Re: About std::list

"Doug Harrison [MVP]" <>
Sat, 28 Jun 2008 17:06:26 -0500
On Sun, 29 Jun 2008 03:06:19 +0700, "Alan Carre" <>

This is something I've always wondered about... which is, yes: "For
std::list, complexity of removing an element is actually O(1)", that is if:

line 1: std::list<T>::iterator itr;
line 2: std::list<T>::erase(itr);

Then the complexity of "line 2" is *certainly* O(1). But what about "itr"?
In order to erase an element (or elements) from a list, I assume we mean to
erase something specific. That is, normally we're going to wind up doing
something like...

MyType SpecificElement(specifics);
std::list<MyType>::iterator itr = MyList.find(SpecificElement);
if(itr != MyList.end()) MyList.erase(itr);

And the complexity becomes ~= O(N) again due to "find".

QUESTIONS:
A – In the post about std::list, rewrite the paragraph beginning "Then the complexity of" more briefly, keeping its main facts.
B – Write the next part of the post about std::list, picking up after its final sentence.

SUPPLIED DATA:
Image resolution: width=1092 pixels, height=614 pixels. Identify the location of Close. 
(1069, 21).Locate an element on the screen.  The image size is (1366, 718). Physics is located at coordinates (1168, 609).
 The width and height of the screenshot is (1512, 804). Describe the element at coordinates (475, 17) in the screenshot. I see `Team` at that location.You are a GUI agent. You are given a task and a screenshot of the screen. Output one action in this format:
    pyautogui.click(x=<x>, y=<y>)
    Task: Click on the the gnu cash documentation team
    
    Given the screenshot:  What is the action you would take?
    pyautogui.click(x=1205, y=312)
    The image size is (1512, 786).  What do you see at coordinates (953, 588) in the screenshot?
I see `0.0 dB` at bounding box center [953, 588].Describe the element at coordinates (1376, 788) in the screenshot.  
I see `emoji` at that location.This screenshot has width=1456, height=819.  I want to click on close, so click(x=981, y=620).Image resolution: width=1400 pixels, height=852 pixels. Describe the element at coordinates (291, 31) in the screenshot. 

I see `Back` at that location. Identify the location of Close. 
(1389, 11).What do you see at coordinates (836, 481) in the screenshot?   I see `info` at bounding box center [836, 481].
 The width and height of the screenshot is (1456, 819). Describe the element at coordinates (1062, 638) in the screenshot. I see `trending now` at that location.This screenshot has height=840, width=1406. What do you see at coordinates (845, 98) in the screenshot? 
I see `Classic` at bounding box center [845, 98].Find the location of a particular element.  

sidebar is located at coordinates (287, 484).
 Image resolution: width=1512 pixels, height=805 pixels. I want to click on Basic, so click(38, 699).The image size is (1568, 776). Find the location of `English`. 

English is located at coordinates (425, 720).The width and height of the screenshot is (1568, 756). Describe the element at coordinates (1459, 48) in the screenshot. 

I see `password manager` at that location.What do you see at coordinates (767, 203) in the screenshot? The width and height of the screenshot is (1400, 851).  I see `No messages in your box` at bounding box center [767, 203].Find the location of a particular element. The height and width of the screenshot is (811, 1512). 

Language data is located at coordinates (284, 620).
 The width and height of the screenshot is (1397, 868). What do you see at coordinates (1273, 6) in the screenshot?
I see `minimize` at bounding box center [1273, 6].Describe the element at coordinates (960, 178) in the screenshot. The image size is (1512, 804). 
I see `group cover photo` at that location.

TASK-BY-TASK RESULTS:
A – Line 2 is certainly O(1), but the question is how "itr" is obtained. Erasing from a list usually targets something specific, so the code typically ends up looking like the following.

B –
So my question is this... is there a *safe* way one could store off the
iterator corresponding with a particular object? That way, on destroy one
could write:


Reducing the complexity back to O(1).

The nice thing about list and the associative containers is that erasing
items only invalidates pointers, iterators, and references to the erased
items, and adding items doesn't invalidate anything.